Start to finish, reproduce the records below with nothing missing.

%%

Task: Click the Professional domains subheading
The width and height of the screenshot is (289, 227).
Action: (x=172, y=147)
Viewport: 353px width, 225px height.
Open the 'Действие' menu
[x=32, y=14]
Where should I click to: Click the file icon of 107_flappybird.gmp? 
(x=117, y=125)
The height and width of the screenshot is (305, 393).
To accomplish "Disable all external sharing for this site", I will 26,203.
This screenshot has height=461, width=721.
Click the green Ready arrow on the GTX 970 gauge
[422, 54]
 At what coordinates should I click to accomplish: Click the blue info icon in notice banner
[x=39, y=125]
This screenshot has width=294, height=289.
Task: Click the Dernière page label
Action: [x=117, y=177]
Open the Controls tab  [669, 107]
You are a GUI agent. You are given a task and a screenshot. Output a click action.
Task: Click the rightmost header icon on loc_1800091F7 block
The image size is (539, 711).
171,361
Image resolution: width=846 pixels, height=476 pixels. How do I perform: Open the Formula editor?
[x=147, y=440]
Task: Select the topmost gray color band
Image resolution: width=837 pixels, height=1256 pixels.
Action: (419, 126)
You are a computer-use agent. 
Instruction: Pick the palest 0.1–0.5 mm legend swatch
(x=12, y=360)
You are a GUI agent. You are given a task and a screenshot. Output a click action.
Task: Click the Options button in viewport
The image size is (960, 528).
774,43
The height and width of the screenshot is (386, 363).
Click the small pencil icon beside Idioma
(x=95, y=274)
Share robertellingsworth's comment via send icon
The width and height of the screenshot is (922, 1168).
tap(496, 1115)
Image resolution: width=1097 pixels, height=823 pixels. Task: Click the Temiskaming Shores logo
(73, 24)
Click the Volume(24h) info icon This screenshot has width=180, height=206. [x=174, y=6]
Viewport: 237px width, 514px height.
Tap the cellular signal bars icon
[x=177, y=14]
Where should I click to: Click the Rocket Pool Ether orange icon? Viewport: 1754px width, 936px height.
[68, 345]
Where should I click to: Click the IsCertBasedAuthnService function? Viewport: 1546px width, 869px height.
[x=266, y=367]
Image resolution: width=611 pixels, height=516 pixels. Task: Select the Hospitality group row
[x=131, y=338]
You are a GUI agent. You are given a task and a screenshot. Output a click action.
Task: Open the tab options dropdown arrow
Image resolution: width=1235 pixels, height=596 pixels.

%%

• Answer to the exercise
Task: Click the Professional domains subheading
The width and height of the screenshot is (289, 227).
Action: (x=172, y=147)
Viewport: 353px width, 225px height.
Open the 'Действие' menu
[x=32, y=14]
Where should I click to: Click the file icon of 107_flappybird.gmp? 
(x=117, y=125)
The height and width of the screenshot is (305, 393).
To accomplish "Disable all external sharing for this site", I will 26,203.
This screenshot has height=461, width=721.
Click the green Ready arrow on the GTX 970 gauge
[422, 54]
 At what coordinates should I click to accomplish: Click the blue info icon in notice banner
[x=39, y=125]
This screenshot has width=294, height=289.
Task: Click the Dernière page label
Action: [x=117, y=177]
Open the Controls tab  [669, 107]
You are a GUI agent. You are given a task and a screenshot. Output a click action.
Task: Click the rightmost header icon on loc_1800091F7 block
The image size is (539, 711).
171,361
Image resolution: width=846 pixels, height=476 pixels. How do I perform: Open the Formula editor?
[x=147, y=440]
Task: Select the topmost gray color band
Image resolution: width=837 pixels, height=1256 pixels.
Action: (419, 126)
You are a computer-use agent. 
Instruction: Pick the palest 0.1–0.5 mm legend swatch
(x=12, y=360)
You are a GUI agent. You are given a task and a screenshot. Output a click action.
Task: Click the Options button in viewport
The image size is (960, 528).
774,43
The height and width of the screenshot is (386, 363).
Click the small pencil icon beside Idioma
(x=95, y=274)
Share robertellingsworth's comment via send icon
The width and height of the screenshot is (922, 1168).
tap(496, 1115)
Image resolution: width=1097 pixels, height=823 pixels. Task: Click the Temiskaming Shores logo
(73, 24)
Click the Volume(24h) info icon This screenshot has width=180, height=206. [x=174, y=6]
Viewport: 237px width, 514px height.
Tap the cellular signal bars icon
[x=177, y=14]
Where should I click to: Click the Rocket Pool Ether orange icon? Viewport: 1754px width, 936px height.
[68, 345]
Where should I click to: Click the IsCertBasedAuthnService function? Viewport: 1546px width, 869px height.
[x=266, y=367]
Image resolution: width=611 pixels, height=516 pixels. Task: Select the Hospitality group row
[x=131, y=338]
You are a GUI agent. You are given a task and a screenshot. Output a click action.
Task: Open the tab options dropdown arrow
Image resolution: width=1235 pixels, height=596 pixels.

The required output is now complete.